Hi OpenAI forum,
We are experimenting using the realtime API to make outbound phone calls. For phone calls that could introduce a long (20 - 40 minutes) wait, either there’s a waiting music playing, or just scilent, I want to make sure that we are not accumulating crazy realtime api cost.
I’m wondering what could be some ideas to optmize this scenario? Much appreciated!
Realtime API does not bill you per a time unit, but for i/o tokens. Also there is a 15 minute idle connection limit. Can you please elaborate what is the exact issue?
Here’s a typical call scenario that I want to automate using the realtime API:
AI: making outbounding call
Human: answering call
AI: describes the issue
Human: ask AI to hold for 20-30 minutes
(hold music lasting 20-30 minutes)
Human tell AI the next step, end the call.
In this scenario, the actual communication between human and AI are just 1-2 minutes and very minimal, but the hold time is very long with noise and music. I’m wondering what’s the best way to automate this call to avoid high realtime API cost.
I may be wrong but this can be achieved with just async TTS and STT.
If you want to do realtime though, the most sensible and optimal way is to have two separate realtime sessions
First one will end when hold starts, and you would save the context of that conversation somewhere in your system.
The second one would start when the hold ends, and you would initialize this second session with the context from the first one.
However, you would also have to introduce a smaller AI or VAD system in order to detect when the human speech starts so that you can know you need to initialize the second session.
There isn’t much in terms of alternatives because of 15 minute idle limit. Maybe you could emulate activity by sending arbitrary events, but it’s questionable
Appreciate the response.
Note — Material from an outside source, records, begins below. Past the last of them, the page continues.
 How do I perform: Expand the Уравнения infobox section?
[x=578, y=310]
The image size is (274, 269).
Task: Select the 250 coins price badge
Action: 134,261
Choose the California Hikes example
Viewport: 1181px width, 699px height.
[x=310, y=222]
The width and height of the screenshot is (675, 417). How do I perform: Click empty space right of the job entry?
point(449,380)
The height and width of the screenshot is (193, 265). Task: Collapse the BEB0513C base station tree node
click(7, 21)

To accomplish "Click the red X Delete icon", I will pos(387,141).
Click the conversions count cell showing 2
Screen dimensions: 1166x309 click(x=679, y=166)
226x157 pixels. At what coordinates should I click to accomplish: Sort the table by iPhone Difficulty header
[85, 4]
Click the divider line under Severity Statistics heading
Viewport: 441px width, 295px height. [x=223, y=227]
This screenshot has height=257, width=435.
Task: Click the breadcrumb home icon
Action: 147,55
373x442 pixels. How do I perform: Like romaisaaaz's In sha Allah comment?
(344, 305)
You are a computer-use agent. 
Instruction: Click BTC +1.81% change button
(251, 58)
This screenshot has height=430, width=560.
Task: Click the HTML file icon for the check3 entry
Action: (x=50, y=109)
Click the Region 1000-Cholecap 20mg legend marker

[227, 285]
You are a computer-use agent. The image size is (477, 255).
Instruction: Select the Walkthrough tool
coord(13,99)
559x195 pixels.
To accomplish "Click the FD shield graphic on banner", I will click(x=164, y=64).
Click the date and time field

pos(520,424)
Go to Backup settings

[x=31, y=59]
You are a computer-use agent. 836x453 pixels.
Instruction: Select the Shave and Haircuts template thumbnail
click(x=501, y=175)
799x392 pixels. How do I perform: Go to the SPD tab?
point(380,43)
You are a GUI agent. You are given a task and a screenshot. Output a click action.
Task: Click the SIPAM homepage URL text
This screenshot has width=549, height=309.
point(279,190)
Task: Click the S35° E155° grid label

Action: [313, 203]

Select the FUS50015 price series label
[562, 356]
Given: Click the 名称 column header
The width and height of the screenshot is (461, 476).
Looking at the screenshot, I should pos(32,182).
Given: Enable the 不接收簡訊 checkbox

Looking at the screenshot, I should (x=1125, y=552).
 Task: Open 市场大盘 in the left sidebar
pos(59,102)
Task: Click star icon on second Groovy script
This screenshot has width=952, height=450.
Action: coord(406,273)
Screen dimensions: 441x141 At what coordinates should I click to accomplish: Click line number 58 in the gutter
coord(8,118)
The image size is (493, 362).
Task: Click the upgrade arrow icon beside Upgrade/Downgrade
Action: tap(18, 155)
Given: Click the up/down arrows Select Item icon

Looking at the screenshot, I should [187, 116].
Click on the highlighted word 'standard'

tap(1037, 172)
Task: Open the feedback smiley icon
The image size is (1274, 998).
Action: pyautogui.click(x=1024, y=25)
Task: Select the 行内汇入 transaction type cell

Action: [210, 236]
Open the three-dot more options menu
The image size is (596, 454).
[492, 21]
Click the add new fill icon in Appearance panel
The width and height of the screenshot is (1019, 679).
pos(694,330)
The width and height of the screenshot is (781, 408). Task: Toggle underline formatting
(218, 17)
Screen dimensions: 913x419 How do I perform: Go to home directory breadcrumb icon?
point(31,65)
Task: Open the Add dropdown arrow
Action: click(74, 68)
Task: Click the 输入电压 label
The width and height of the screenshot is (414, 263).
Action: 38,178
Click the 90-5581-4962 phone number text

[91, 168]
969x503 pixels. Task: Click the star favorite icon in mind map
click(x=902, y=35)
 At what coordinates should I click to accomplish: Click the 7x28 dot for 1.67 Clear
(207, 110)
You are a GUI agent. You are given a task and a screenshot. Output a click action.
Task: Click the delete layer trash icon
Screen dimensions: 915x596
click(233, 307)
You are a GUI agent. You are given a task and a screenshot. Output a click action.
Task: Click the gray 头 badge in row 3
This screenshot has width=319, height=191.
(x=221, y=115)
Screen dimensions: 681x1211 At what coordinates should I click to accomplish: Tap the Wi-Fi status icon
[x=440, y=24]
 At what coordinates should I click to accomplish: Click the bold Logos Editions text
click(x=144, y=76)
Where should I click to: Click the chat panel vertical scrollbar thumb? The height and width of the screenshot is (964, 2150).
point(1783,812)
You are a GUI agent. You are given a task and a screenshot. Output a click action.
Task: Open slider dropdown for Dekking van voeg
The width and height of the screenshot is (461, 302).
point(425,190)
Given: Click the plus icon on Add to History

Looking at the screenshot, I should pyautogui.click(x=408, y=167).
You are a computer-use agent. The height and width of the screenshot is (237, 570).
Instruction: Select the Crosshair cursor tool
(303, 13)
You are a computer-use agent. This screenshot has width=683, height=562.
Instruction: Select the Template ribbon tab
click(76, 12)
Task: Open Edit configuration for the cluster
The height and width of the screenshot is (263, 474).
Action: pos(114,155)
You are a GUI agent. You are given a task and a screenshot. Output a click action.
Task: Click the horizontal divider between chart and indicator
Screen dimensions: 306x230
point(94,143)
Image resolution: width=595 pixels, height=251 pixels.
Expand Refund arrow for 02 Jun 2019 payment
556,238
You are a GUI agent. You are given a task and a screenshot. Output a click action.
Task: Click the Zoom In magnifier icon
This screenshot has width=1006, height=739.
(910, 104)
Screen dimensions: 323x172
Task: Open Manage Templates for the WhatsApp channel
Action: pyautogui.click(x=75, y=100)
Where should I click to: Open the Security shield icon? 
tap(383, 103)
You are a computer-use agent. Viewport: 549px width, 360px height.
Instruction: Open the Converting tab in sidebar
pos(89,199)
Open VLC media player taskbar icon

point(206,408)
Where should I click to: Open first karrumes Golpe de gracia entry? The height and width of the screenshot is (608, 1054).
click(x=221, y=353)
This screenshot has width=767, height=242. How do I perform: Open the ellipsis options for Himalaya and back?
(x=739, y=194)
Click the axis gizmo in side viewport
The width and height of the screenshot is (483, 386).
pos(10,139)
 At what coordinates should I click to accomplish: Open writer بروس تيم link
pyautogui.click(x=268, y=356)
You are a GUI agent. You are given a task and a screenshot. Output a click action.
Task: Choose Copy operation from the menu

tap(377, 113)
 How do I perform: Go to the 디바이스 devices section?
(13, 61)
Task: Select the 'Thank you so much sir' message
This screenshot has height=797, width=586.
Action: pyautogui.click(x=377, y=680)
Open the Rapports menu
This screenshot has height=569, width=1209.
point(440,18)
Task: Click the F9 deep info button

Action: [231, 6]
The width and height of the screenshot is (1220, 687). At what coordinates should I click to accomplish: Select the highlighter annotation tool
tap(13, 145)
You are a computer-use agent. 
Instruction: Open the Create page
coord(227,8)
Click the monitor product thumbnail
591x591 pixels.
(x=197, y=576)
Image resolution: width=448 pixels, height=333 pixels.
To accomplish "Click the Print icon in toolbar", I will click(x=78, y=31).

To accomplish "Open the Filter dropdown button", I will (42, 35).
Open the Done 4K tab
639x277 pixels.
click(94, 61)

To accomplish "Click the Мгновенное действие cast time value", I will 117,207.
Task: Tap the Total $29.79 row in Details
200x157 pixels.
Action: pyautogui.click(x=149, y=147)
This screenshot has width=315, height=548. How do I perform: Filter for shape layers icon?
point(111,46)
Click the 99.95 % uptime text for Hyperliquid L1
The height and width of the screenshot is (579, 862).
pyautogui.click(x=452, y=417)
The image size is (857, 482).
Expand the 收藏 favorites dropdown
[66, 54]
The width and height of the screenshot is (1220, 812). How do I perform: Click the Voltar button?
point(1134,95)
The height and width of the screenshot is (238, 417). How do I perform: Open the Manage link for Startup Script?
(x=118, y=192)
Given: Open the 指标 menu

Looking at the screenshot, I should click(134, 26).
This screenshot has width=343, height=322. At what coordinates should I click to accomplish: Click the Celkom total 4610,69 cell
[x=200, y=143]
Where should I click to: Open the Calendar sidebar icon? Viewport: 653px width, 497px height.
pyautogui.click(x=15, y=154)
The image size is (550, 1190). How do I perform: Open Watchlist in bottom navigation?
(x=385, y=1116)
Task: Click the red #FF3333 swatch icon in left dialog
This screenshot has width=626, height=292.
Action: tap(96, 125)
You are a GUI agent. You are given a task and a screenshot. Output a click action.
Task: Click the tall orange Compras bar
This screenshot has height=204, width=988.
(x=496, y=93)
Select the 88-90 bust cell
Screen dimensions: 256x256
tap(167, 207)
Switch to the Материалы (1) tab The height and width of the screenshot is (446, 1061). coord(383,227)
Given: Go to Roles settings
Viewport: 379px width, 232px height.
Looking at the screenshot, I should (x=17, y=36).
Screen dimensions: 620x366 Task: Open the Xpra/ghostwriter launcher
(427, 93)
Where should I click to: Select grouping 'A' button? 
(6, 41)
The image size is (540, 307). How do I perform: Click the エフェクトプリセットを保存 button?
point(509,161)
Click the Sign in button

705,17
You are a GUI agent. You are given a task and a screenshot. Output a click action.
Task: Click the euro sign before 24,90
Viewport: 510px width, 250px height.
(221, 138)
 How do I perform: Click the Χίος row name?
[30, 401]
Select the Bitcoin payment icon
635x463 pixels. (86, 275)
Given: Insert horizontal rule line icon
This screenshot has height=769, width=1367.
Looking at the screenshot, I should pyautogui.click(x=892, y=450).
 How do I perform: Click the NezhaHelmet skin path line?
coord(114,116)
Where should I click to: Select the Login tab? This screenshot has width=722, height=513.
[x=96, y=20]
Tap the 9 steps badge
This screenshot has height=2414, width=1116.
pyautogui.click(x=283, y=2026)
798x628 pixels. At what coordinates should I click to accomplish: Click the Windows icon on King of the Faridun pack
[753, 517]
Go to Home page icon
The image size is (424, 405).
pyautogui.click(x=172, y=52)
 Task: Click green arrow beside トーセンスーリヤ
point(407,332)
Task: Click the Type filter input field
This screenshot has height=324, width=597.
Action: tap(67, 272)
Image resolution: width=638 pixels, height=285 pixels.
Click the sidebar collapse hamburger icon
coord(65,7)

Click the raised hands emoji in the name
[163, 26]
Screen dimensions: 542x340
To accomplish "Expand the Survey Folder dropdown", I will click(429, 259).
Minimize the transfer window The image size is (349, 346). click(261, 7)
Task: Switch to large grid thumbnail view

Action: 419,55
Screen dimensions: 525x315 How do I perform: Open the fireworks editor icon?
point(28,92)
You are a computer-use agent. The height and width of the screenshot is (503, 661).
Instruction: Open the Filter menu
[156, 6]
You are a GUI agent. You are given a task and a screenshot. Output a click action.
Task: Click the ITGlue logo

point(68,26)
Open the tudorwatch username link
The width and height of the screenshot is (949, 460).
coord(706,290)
I was thinking about a similar approach.
Since you mentioned async TTS and STT, do you think the response speed is as good as real time? I’m also wondering if they are more suitable than real time when handling calls like this? (I started to play with the real time API today so I don’t have a very strong opinion which one to use, but I would like it to sound like human coversation as possible).
It depends on the exact requirements you have, mainly what do you want to do when you get a follow up from a human. If the latency is a concern then you will either have to look for realtime solutions or bootstrap a hybrid approach with something like “say this one pre-generated part while I send a request to generate the rest of the response”, but it doesn’t mean that OpenAI’s new realtime API is the ultimate go-to.
If multiple conversation turns are expected, then OpenAI Realtime API is the best bet though
Appreciate the reminder. This is not a robo call scenario that you are suggesting. We are automating some customer support workflows which involves outbound calling from one department to another.
You might have to look at your own voice-activity-detector, such as webrtcVAD. Then gather statistics about the stream of audio buffer reported on by the library, see if you got someone actually talking over four seconds or more by a very high percentage of packets being high certainty.
These are tuned for human speech as a trigger, and will also adapt to background noise levels (although they need that adaptation period, like if listening to a noisy environment).